The award is being made through the company’s 2022 global Art Conservation Project. Other prestigious international projects to receive funding include the restoration of Notre Dame, the Michelangelo drawing ‘Epifania cartoon’ at the British Museum and Edvard Munch’s ‘Vampire’ at the Munch Museum in Norway among others across the world.
Commenting on the significance of the award, Librarian & College Archivist, Helen Shenton said: “The Library of Trinity College Dublin’s collection of over 200 medieval and early modern manuscripts written in the Irish language is ranked as one of the most important collections in the world. Covering over a thousand years of Irish literature and learning, they shine a light on how Irish society operated, how our ancestors interacted with each other, what stories and myths they told about themselves and how they saw themselves on the world stage. Once conserved the Book of Leinster will form part of the Library’s major digitisation project, the Virtual Trinity Library and will be made globally accessible online.”

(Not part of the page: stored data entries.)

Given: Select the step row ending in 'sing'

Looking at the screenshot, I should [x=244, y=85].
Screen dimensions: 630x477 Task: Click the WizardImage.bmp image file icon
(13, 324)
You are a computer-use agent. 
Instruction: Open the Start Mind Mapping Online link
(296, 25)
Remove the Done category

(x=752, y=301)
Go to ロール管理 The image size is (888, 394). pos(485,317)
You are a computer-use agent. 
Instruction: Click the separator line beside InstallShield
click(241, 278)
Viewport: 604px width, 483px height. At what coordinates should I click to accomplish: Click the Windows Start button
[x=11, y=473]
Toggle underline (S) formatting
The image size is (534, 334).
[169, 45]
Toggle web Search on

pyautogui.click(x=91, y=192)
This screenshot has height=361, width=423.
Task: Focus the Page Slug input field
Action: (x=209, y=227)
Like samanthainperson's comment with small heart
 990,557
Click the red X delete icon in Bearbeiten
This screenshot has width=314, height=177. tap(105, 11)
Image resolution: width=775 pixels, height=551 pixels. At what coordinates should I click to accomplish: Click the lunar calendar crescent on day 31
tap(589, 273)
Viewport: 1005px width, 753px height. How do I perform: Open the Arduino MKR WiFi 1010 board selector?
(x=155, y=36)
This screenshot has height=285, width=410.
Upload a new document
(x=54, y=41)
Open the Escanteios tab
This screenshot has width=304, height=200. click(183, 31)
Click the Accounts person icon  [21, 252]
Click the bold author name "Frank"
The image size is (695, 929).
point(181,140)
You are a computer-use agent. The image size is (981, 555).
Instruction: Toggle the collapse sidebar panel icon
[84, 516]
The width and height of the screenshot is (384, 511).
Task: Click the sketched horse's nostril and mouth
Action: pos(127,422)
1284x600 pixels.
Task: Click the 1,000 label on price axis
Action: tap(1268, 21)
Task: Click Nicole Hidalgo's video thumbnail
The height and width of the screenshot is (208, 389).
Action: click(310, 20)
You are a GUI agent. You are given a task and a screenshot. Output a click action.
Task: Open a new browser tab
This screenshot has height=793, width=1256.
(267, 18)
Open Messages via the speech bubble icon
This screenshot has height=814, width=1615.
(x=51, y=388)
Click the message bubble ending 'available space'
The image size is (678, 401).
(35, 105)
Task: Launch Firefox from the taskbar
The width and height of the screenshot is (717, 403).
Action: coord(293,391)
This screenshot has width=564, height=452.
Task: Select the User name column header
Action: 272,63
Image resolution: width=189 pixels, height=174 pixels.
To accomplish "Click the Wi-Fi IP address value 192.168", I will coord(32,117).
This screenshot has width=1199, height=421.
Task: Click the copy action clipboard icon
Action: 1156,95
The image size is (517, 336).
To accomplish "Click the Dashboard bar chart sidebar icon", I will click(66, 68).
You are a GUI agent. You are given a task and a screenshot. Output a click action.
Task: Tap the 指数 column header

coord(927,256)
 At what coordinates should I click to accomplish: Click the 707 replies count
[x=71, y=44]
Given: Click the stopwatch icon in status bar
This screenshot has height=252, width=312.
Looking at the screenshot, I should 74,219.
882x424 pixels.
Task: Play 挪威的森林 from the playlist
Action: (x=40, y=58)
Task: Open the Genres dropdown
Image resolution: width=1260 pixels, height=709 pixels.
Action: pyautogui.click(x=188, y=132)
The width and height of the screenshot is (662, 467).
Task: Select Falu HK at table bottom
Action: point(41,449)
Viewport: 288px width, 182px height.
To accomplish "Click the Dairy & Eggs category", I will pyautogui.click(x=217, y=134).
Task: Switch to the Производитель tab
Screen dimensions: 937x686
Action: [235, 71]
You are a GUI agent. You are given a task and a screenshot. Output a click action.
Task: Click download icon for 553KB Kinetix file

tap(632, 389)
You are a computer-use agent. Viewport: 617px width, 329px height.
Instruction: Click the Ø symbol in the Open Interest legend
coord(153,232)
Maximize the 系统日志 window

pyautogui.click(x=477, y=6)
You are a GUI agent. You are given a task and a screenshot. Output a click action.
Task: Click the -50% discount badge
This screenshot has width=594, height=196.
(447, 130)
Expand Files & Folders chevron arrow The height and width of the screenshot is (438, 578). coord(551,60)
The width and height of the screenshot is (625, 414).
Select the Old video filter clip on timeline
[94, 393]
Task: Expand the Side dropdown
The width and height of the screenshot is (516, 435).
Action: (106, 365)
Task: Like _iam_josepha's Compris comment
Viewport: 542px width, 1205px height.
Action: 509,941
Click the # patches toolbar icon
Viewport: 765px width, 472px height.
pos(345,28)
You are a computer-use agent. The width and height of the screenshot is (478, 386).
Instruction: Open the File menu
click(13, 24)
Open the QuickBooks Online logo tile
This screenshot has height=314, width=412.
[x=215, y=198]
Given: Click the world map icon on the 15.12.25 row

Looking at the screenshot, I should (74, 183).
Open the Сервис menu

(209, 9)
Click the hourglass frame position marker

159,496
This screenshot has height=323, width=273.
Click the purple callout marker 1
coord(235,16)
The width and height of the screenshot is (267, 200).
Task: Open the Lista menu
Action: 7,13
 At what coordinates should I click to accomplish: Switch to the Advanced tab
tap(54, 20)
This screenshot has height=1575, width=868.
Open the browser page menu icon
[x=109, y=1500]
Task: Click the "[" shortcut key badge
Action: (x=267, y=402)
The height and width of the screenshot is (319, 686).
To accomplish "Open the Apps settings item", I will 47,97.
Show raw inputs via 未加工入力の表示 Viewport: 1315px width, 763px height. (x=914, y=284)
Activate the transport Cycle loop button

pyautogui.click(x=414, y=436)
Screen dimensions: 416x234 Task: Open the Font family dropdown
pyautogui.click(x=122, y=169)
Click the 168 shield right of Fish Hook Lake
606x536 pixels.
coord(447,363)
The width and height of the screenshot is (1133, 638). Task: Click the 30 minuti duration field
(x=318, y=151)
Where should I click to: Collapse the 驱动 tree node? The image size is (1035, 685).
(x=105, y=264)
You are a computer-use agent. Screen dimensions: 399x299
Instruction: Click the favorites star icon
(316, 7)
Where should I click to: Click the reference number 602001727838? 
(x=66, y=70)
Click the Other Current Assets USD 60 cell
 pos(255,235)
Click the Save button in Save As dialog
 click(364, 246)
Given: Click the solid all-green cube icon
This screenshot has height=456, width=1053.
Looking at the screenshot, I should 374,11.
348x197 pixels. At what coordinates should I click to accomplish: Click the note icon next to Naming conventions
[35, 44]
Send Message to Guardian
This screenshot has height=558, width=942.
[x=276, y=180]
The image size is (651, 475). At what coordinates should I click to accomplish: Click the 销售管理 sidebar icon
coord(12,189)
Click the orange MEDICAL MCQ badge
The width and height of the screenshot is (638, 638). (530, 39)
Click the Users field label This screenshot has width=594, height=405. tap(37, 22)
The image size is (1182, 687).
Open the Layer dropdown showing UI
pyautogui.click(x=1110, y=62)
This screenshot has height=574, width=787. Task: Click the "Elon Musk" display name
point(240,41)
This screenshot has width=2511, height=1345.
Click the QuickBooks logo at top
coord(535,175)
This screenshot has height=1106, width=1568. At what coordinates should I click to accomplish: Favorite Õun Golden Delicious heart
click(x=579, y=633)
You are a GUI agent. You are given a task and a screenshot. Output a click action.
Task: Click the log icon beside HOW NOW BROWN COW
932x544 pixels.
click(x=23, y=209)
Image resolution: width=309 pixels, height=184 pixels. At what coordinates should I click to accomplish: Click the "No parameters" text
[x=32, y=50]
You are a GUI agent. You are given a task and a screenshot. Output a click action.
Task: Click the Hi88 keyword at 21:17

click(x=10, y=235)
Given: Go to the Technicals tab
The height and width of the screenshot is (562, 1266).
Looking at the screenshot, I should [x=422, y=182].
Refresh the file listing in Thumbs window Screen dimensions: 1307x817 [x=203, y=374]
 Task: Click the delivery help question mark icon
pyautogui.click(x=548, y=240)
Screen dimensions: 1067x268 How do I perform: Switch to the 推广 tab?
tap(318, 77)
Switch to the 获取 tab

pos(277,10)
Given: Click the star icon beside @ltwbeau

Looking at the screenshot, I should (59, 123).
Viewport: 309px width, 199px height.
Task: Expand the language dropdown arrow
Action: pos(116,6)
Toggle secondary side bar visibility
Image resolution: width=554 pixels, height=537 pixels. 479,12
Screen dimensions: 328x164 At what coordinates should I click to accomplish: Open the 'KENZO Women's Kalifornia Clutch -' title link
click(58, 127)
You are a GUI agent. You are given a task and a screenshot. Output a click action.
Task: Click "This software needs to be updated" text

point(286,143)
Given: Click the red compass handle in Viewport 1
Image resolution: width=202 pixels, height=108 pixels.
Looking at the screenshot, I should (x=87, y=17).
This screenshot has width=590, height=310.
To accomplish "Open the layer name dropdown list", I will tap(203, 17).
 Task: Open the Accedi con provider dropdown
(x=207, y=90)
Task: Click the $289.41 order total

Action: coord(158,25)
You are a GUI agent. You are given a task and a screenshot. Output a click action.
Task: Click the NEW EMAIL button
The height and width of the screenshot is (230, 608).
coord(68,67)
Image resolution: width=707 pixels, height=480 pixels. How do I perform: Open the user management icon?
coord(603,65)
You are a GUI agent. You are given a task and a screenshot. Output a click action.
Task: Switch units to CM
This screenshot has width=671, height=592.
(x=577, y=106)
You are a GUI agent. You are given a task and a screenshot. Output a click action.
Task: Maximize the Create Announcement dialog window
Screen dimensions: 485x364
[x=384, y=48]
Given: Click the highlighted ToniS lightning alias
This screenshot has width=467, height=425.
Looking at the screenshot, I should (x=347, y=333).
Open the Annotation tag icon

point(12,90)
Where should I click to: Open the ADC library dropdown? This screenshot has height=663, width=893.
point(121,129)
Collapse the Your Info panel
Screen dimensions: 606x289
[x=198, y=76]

The Book of Leinster, written in the 12th century, is the earliest manuscript in the Library’s collection written entirely in Irish and one of the most important manuscripts of the early Irish period. Written by the ‘prime historian of Leinster’, Áed Úa Crimthainn, abbot of Terryglass, Co. Tipperary, it was formerly known as the Lebor na Nuachongbála or ‘Book of Nuachongbáil’, a monastic site known today as Oughaval in Co. Laois.
Fernando Vicario, CEO Bank of America Europe DAC and Country Executive for Ireland said: “We are honoured to once again support the Library of Trinity College Dublin. This year’s partnership sees the conservation, research and digitisation of the Book of Leinster, an invaluable medieval Irish manuscript. Previously, funding was awarded for four significant manuscripts, the Codex Usserianus Primus, the Garland of Howth, the Book of Dimma, and the Book of Mulling. Through our commitment to the arts and this continued partnership, we hope that millions of people around the world will be able to access and enjoy these cultural treasures.”
The manuscript is an anthology of prose, verse, genealogy, medical knowledge, and place-name lore. It contains the Irish ‘book of genesis’, Lebor Gabála Érenn, which establishes the place of Ireland, the Irish people and their language in a biblical world setting. A very important version of the saga An Táin Bó Cúailnge and the story of Cú Chulainn is also included in the collection.
Keeper of Preservation and Conservation, Susie Bioletti said: “Bank of America’s support will enable the painstaking conservation of one of our most fragile and important 12th century Irish manuscripts. Currently inaccessible due to risk of damage if handled. The treatment will stabilise the parchment, and repair extensive losses and tears allowing the manuscript to be resewn and rebound. This transformation will enable researchers to engage with the manuscript and catalyse research on the materials, decoration, text and meaning of a complex and fascinating record from the early Middle Ages.”
Since 2010, Bank of America’s Art Conservation Project has supported the conservation of more than 6,000 individual pieces including paintings, sculptures, and archaeological and architectural pieces of critical importance to cultural heritage and the history of art. More than 200 projects across 39 countries have been managed by not-for-profit cultural institutions that receive grant funding to conserve historically or culturally significant works of art that are in danger of deterioration.
This is the second time that the Library of Trinity College Dublin has been awarded funding by Bank of America through its Art Conservation Project. In 2014 funding was awarded for its early medieval Irish manuscripts, the Codex Usserianus Primus, the Garland of Howth, the Book of Dimma, and the Book of Mulling dating from the 5th-9th centuries in a similar project that conserved, researched and digitised these precious manuscripts.